Data for processing:
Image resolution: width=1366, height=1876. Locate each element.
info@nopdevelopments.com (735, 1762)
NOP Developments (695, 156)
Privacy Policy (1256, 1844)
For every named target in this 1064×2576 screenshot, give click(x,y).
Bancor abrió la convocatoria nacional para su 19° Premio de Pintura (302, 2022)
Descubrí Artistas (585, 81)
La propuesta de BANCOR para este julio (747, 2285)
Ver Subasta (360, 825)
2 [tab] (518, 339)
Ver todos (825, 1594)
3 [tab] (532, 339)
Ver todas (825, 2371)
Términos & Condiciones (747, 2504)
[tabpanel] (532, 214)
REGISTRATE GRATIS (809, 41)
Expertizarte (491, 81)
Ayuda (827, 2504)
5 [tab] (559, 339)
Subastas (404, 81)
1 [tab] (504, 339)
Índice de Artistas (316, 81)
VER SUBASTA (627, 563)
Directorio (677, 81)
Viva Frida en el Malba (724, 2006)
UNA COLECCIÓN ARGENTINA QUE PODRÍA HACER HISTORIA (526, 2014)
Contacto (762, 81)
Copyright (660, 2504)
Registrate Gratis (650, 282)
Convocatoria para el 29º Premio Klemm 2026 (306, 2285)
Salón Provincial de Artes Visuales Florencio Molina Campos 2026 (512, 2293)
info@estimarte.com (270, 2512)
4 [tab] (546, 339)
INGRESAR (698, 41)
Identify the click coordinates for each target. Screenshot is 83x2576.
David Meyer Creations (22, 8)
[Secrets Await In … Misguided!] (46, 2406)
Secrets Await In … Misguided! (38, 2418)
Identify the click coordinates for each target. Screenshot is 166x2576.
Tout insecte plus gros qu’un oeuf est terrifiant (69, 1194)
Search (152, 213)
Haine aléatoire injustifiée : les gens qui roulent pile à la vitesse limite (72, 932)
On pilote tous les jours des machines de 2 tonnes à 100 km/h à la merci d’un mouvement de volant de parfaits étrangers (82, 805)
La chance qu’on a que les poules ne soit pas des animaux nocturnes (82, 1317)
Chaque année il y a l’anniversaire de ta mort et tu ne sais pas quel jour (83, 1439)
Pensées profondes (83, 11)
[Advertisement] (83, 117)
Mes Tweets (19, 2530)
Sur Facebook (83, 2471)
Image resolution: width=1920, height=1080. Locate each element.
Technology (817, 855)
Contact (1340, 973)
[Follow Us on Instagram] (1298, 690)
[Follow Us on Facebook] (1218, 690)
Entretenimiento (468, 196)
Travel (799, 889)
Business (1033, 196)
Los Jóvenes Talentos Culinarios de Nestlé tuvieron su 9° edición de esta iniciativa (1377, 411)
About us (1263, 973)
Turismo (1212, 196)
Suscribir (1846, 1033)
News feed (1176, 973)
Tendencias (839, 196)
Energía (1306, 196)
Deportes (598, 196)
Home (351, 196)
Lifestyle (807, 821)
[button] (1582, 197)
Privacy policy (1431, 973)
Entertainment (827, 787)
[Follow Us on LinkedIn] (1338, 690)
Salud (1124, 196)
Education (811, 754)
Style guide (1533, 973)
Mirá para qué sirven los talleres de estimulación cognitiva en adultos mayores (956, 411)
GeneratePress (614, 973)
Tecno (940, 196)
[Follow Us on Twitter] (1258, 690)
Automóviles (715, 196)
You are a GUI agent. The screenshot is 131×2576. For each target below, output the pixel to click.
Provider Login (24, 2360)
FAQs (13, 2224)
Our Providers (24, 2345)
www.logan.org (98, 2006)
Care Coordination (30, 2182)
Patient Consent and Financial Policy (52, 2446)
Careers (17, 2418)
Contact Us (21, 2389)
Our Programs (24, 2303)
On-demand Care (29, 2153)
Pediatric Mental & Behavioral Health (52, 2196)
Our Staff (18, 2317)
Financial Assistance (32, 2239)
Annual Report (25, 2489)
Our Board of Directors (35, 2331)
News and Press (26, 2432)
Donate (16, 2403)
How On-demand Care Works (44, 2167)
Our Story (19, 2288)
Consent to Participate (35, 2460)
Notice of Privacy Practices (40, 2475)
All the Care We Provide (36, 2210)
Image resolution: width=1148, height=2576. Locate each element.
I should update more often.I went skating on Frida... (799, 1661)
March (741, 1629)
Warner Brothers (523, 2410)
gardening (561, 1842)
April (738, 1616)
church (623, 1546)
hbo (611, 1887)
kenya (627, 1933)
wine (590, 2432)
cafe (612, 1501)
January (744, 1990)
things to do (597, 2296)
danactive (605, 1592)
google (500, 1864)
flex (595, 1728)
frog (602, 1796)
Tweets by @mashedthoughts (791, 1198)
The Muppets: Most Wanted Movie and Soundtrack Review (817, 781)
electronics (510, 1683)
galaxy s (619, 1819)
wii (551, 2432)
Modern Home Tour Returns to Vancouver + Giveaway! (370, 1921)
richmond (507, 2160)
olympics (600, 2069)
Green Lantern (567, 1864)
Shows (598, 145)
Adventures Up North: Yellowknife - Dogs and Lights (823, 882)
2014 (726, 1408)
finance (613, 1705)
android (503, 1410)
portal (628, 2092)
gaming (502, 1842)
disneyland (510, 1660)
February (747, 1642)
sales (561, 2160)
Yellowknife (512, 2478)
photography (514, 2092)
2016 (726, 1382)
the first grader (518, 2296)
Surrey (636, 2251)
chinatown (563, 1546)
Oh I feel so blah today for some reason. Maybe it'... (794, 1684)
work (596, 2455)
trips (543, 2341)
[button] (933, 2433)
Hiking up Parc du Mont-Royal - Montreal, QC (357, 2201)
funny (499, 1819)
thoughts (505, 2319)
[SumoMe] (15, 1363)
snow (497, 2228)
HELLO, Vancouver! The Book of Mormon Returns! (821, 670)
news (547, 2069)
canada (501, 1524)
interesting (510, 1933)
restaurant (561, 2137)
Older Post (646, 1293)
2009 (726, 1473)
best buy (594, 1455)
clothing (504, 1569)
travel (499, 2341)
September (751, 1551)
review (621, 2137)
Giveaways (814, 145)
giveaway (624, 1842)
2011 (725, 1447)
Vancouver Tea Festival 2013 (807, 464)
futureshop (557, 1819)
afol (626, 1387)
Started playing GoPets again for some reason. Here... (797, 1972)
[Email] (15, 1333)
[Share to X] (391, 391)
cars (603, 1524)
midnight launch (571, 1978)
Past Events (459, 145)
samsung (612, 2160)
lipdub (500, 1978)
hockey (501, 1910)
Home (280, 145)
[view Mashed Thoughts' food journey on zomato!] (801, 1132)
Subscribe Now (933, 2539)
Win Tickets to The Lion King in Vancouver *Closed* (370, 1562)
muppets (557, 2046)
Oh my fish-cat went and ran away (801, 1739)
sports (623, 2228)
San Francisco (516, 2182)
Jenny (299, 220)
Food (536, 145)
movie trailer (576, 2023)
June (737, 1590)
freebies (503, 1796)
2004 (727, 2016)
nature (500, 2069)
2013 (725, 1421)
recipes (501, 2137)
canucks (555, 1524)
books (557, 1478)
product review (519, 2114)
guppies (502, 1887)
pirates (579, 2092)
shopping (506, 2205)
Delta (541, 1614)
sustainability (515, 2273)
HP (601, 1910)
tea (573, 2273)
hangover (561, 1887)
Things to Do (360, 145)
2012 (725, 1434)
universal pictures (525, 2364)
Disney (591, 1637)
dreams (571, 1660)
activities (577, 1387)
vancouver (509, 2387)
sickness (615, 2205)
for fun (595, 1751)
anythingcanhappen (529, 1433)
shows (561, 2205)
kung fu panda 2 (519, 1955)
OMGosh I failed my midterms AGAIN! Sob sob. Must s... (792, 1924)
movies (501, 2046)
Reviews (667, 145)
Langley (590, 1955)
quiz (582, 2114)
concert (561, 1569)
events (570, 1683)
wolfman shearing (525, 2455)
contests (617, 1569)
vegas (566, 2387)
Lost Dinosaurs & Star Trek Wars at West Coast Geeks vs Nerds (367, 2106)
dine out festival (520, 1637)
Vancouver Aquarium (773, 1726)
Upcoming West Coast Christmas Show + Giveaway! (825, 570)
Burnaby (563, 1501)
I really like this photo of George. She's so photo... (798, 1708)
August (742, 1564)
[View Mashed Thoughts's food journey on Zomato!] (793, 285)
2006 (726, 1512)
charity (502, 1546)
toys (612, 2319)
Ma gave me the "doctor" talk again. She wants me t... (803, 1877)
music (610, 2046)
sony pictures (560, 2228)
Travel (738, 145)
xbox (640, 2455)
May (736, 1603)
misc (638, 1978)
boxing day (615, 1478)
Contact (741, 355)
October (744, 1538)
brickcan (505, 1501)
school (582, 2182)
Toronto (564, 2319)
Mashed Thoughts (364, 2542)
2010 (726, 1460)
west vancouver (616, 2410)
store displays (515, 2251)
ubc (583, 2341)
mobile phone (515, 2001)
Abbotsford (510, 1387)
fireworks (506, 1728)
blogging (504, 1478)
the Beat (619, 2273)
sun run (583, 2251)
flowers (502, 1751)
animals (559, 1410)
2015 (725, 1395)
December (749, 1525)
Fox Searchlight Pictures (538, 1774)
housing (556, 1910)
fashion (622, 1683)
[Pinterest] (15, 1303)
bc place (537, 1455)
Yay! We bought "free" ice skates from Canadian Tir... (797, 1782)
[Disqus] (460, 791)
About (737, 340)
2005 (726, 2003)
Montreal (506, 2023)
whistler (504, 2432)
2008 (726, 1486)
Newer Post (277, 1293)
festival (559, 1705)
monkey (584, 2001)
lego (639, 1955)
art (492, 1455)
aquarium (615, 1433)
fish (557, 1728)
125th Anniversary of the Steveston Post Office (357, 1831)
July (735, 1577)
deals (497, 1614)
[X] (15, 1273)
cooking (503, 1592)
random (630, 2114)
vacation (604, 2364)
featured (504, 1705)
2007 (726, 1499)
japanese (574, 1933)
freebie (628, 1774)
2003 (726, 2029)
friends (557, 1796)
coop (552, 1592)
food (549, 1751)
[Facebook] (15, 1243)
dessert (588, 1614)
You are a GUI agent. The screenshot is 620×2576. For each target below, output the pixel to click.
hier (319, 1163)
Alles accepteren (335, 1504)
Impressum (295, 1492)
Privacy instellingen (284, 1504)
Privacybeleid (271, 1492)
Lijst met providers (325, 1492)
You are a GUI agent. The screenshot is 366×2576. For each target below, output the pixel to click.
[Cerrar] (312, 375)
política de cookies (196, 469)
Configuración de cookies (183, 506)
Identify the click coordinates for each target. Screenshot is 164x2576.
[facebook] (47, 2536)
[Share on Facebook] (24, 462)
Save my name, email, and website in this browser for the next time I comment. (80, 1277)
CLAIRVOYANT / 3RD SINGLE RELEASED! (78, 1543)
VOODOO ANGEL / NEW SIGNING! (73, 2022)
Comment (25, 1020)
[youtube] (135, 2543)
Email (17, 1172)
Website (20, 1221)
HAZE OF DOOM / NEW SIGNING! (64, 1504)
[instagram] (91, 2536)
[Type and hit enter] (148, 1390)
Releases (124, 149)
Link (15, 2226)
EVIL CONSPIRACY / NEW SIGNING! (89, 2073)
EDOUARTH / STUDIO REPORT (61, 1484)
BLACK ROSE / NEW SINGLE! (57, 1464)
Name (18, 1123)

Work order:
For this exercise, please output exactly the lines above starting at the line with "[Secrets Await In … Misguided!] (46, 2406)" and ending at the line with "Search (152, 213)", ends included.

Problem solution:
[Secrets Await In … Misguided!] (46, 2406)
Secrets Await In … Misguided! (38, 2418)
Identify the click coordinates for each target. Screenshot is 166x2576.
Tout insecte plus gros qu’un oeuf est terrifiant (69, 1194)
Search (152, 213)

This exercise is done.